Cambodia opposition leader charged with treason, espionage: court

(FILES) This file photo taken on June 4, 2017 shows Kem Sokha (C), leader of the Cambodia National Rescue Party (CNRP), showing his ink-covered finger after voting at a polling station in Phnom Penh.
A Cambodian court on September 5, 2017 charged opposition leader Kem Sokha with treason and espionage over an alleged conspiracy with unnamed “foreigners” — a charge that carries up to 30 years in jail.
/ AFP PHOTO / STR

 

PHNOM PENH, Cambodia (AFP) — A Cambodian court on Tuesday charged opposition leader Kem Sokha with treason and espionage over an alleged conspiracy with unnamed foreigners, as strongman premier Hun Sen takes his assault against his political enemies into new ground.

The case comes as opponents of Cambodia’s strongman premier, as well as NGOs and the critical press, have increasingly been smothered by court cases and threats ahead of a crunch general election next year.

Kem Sokha, 64, who has formally lead the Cambodia National Rescue Party (CNRP) since March, is accused of conniving in a “secret plan” with foreign entities which began in 1993, according to a court statement.

It said evidence of a conspiracy was substantial enough to charge him under the penal code section for “treason and espionage”, which carries up to 30 years in jail.

Kem Sokha was arrested early Sunday in a swoop by hundreds of security forces at his home in the Cambodian capital.

Hours later strongman premier Hun Sen accused the politician of being in cahoots with the United States.

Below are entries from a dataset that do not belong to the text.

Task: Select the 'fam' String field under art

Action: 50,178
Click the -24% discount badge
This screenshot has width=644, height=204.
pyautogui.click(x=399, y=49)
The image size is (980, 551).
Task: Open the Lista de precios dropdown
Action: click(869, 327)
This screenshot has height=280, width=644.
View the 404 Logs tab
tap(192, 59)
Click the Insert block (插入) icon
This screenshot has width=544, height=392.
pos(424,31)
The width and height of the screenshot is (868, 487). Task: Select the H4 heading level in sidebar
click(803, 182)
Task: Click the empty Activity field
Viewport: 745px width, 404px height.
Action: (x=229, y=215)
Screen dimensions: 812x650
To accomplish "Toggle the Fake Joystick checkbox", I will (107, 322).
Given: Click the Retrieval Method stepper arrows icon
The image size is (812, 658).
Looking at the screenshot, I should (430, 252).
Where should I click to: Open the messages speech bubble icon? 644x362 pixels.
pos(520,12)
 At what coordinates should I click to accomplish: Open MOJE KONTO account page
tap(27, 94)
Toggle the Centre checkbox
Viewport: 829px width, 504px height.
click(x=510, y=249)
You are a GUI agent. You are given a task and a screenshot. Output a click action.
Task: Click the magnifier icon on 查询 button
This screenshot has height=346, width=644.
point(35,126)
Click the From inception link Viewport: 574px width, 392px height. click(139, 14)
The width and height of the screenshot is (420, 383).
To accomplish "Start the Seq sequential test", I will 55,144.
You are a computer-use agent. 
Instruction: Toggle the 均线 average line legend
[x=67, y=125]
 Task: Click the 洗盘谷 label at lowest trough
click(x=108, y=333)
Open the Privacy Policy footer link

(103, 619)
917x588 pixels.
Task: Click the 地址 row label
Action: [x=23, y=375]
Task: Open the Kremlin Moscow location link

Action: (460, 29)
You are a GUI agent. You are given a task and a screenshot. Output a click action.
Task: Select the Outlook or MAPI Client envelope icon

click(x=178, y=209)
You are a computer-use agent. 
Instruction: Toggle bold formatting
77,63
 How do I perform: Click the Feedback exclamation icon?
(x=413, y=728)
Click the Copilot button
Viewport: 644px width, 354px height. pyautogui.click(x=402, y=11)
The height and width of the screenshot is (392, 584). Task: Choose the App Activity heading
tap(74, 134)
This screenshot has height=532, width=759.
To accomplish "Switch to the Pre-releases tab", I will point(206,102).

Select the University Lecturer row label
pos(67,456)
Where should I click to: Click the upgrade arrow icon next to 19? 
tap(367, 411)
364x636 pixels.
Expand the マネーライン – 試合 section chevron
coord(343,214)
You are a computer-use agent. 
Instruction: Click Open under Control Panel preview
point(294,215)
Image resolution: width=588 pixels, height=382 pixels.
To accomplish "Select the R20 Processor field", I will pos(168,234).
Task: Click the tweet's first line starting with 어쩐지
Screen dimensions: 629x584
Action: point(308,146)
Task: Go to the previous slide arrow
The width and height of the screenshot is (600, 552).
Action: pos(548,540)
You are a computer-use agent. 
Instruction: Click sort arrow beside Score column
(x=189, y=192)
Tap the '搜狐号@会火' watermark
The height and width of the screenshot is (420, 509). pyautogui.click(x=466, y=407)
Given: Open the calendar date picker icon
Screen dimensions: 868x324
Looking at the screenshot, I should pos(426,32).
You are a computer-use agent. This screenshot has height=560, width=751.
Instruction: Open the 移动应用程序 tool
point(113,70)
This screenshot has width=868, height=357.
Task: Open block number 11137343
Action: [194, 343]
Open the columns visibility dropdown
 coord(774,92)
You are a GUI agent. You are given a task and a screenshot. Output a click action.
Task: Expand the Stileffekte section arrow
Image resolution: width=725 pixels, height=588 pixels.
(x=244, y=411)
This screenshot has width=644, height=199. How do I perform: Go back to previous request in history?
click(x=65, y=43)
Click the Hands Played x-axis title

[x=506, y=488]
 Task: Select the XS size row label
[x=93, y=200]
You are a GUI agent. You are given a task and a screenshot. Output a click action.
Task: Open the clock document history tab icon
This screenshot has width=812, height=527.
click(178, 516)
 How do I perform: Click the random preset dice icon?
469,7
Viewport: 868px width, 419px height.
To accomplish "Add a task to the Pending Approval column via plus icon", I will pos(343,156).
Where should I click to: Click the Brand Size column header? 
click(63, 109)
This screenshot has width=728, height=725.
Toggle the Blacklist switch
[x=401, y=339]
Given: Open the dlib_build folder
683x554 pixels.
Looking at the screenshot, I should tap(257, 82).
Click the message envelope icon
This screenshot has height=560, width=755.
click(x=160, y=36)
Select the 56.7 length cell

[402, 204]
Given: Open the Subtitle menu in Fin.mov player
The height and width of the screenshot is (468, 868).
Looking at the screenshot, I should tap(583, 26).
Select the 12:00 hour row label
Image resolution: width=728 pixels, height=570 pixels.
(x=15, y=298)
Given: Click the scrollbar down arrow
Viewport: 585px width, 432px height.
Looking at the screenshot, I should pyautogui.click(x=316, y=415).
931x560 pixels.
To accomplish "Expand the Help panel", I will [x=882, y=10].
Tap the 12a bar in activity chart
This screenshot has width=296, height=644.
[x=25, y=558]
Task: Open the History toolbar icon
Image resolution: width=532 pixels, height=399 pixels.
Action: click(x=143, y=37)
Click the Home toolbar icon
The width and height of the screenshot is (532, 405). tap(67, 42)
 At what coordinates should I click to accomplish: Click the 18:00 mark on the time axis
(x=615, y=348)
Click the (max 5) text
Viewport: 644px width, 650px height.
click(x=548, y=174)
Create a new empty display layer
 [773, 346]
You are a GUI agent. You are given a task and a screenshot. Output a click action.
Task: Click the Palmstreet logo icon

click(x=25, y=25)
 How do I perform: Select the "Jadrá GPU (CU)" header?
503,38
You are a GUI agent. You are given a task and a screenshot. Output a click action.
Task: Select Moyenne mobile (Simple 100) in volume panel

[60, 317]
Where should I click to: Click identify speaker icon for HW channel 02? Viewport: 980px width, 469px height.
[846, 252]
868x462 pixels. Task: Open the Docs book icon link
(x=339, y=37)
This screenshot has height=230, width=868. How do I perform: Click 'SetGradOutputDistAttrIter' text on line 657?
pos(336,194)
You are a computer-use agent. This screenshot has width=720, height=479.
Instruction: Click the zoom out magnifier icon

“Behind his (Kem Sokha’s) hand it is still the same, it is America,” he said, in a typically bombastic speech.

To back up his claims, Hun Sen cited a broadcast of a 2013 speech by the opposition politician given in Australia in which he said he had recieved US help to build a pro-democracy movement inside Cambodia.

Kem Sokha’s surprise arrest further raises the political temperature in Cambodia.

The CNRP were widely tipped to perform strongly in the 2018 polls, buoyed by the youth vote in a country where many are tired of rampant corruption, the dwindling human rights space and Hun Sen’s authoritarian style.

In February the CNRP’s then leader Sam Rainsy stepped down after a fresh welter of legal cases against him threatened the party with a ban from politics.

He already lives in self-exile to avoid convictions in Cambodia, which he says are politically motivated.

Kem Sokha took over at the helm of the party, but has been buffeted since by allegations and threats driven by Hun Sen and backed up by the kingdom’s notoriously pliant courts.

On Monday a re-tweet on Kem Sokha’s official Twitter feed read, “I may lose my freedom, but may freedom never die in Cambodia.”

Hun Sen is determined to extend his three decade rule and withstand the burgeoning popularity of the CNRP, muffling critics in the media and civil society.

Also on Monday The Cambodia Daily, one of the last independent newspapers in the kingdom, was shuttered by a tax claim it says is trumped up to muzzle its critical reporting.

Crackdowns on opposition politicians by the wily premier are routine ahead of elections, but the recent battery of charges is unprecedented.

“It seems like all the old rules are out the window,” said Sebastian Strangio, an expert on Cambodian politics, adding Hun Sen’s stranglehold on the kingdom is stronger than ever.

“Deprived of its leader, and harried by government repression, the CNRP will struggle to mount an effective campaign at next year’s election.”

Hun Sen, a firebrand former Khmer Rouge fighter turned premier, sells himself as the only man who can bind Cambodia together after dragging it from the ashes of civil war.

That argument has traction among many Cambodians, particularly the older generation who remember the Khmer Rouge regime of the 1970’s which left nearly a quarter of the country’s population dead.